The Picture of Dorian Gray: Our Obsession with Beauty

By Priya T., 9th Grade

Most people spend their entire lives working to achieve something. They will spend every maddening minute striving for an end game - whether that be retiring, starting a family, or even just being a good person. And while many of these might seem like common goals, perhaps the most popular of all is the desire to be beautiful. But what exactly does it mean to be beautiful? At what point does beauty turn into an ugly addiction? And what can you do to save yourself from this epidemic?

I want you to think about a list of things you find very beautiful.
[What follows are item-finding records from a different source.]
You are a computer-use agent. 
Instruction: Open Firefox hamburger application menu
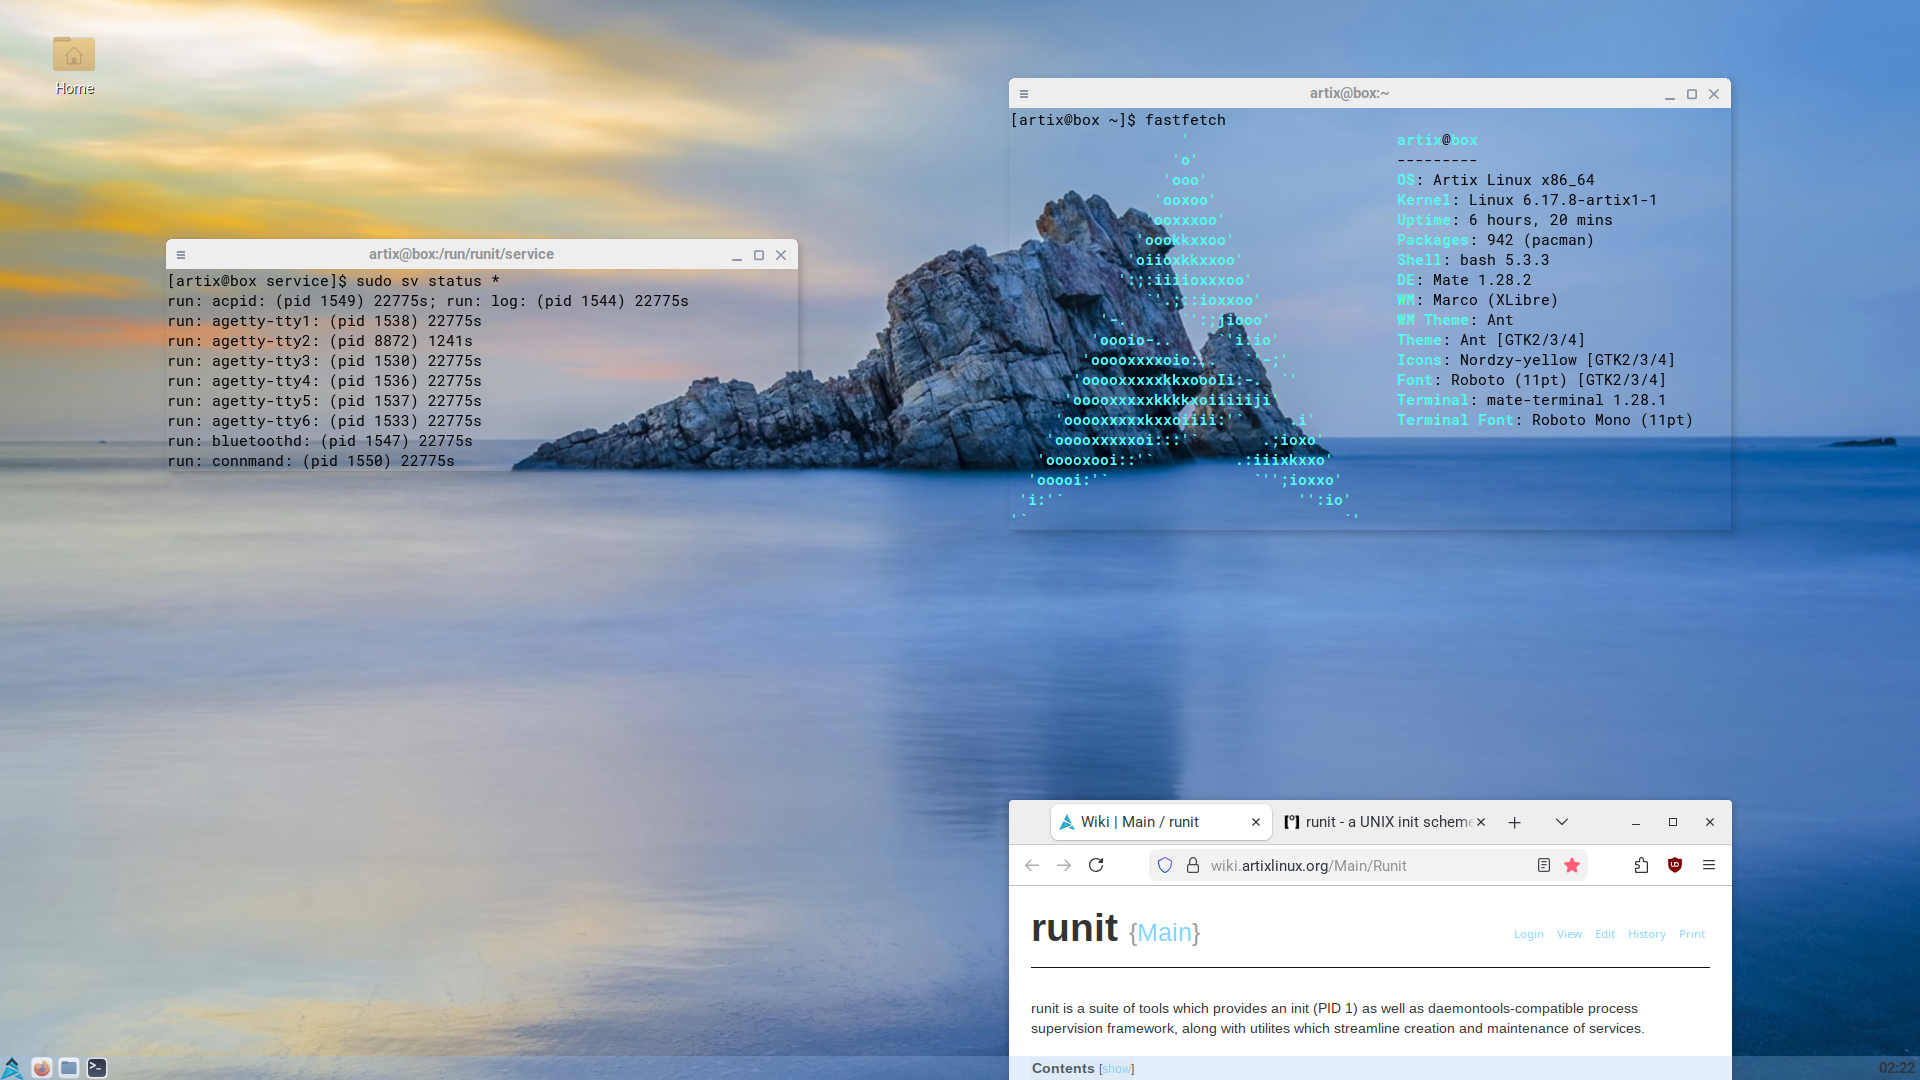point(1709,865)
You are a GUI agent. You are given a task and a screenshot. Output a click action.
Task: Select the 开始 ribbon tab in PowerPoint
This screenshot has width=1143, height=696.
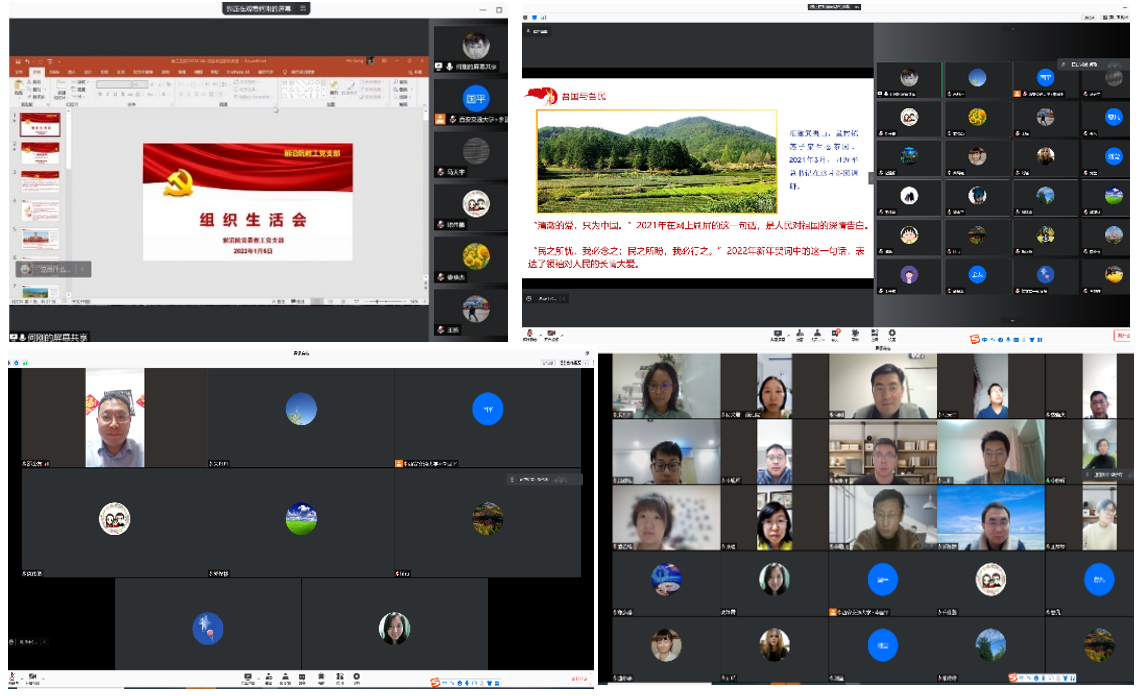(x=37, y=72)
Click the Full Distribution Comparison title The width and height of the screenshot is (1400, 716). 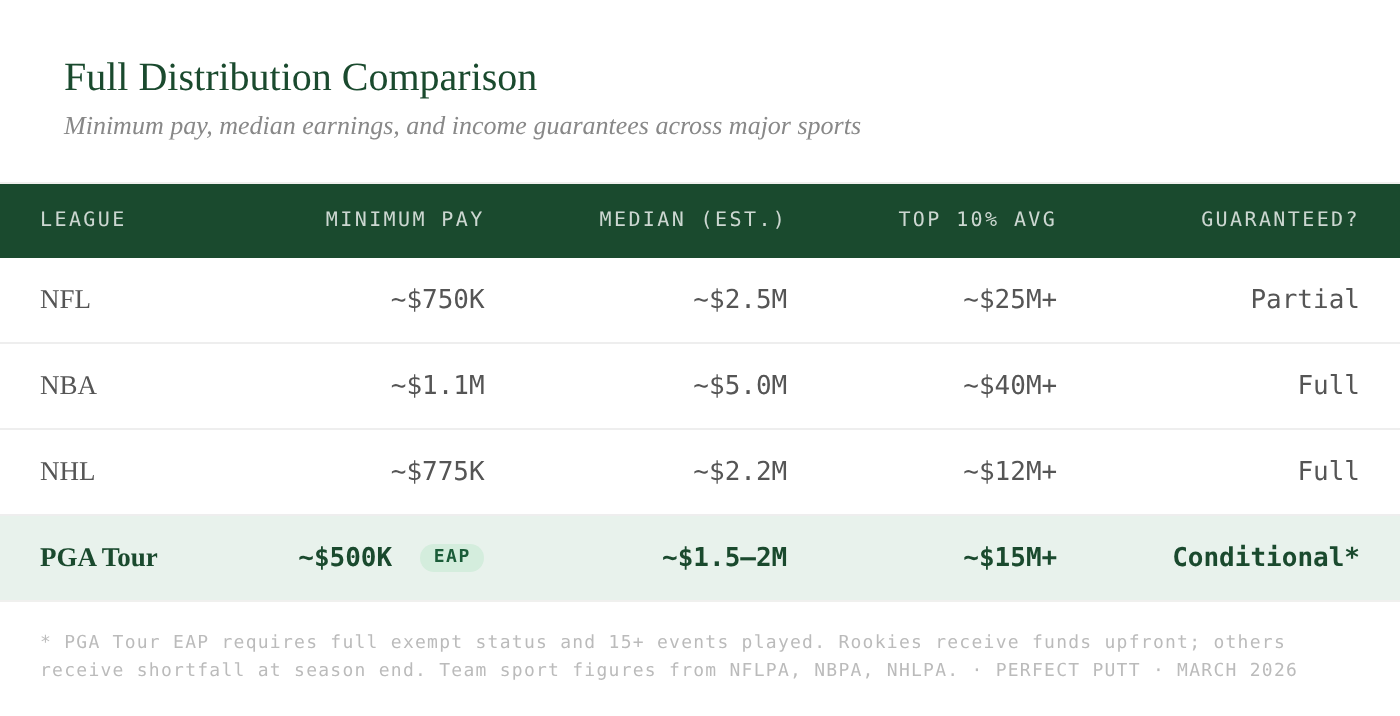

Picture them in your mind, whether it be a loved one, a special place, or even a hot cup of coffee. Chances are, none of you listed yourselves. Since the Ancient era of Greeks, humans have struggled with an exaggerated worth of aesthetic appeal. Even now, it seems anyone that has access to the internet will be bombarded by images and ideas on what we should look like and how to achieve it. From a young age, we are programmed to think of ourselves not as beautiful people, but rather as a person striving for beauty, meant to spend endless hours hunting for our flaws. 

However, where this mere obsession becomes a threat is depicted in the novel “The Picture of Dorian Gray” by Oscar Wilde. This Victorian literature tells the story of Dorian Gray, a wealthy young Englishman who prizes his looks and his youth above all else. Dorian, as described by his good friend Basil, is an impossibly beautiful young man. Basil is so fascinated by Dorian that he feels he must capture his beauty in his paintings. In fact, Dorian himself knows he is beautiful, and once he gets the taste of privilege he will do anything for more. Through the influence of whom Dorian surrounds himself with, he becomes captivated by the idea of the self and the immoral. He indulges in moral corruption, experiments with all the vices, and leads a life of excessive decadence. With each one of Dorian’s selfish acts, his portrait becomes more and more disfigured, or one might even say- less beautiful. In this example, the painting symbolizes Dorian’s inner self, which turns older and crueler as he becomes obsessed with his outer beauty. Dorian Gray’s fatal mistake is that -like many of us- he would rather be beautiful forever than to grow old and still be a good person. 

Wilde’s writings uncover the immorality of self-absorption, which is an inevitable consequence of aestheticism. And while it may be easy to blame one’s narcissism, it is also necessary to look further beyond the surface. Nearing the end of the book, Dorian shows Basil the now-hideous portrait, and Basil, horrified, begs him to repent. Dorian claims it is too late for penance and kills Basil in a fit of rage. This tragedy indicates the demise of real beauty, ironically at the hands of Dorian, a supposed lover of beauty. We as the human race are obsessed with achieving beauty even though it is impossible. Maybe the reason we are constantly indulged in our own beauty is because we are trying to achieve something that cannot be achieved, thus creating a long and winding road to insanity. Like most people, Dorian’s flaw was not that he loved beauty, it was that he was willing to sacrifice his morals to become more beautiful even though such beauty could not exist in a world where perfect is simply unattainable. 

So if perfect cannot be achieved, why do we still strive for it? Simple. We still believe in the idea that perfection will protect us from the struggles of life. Yet we struggle anyway. To be perfect is to live a life where our value is characterized not by how clear your skin is, or how straight your teeth are, but by how beautiful you love yourself and others.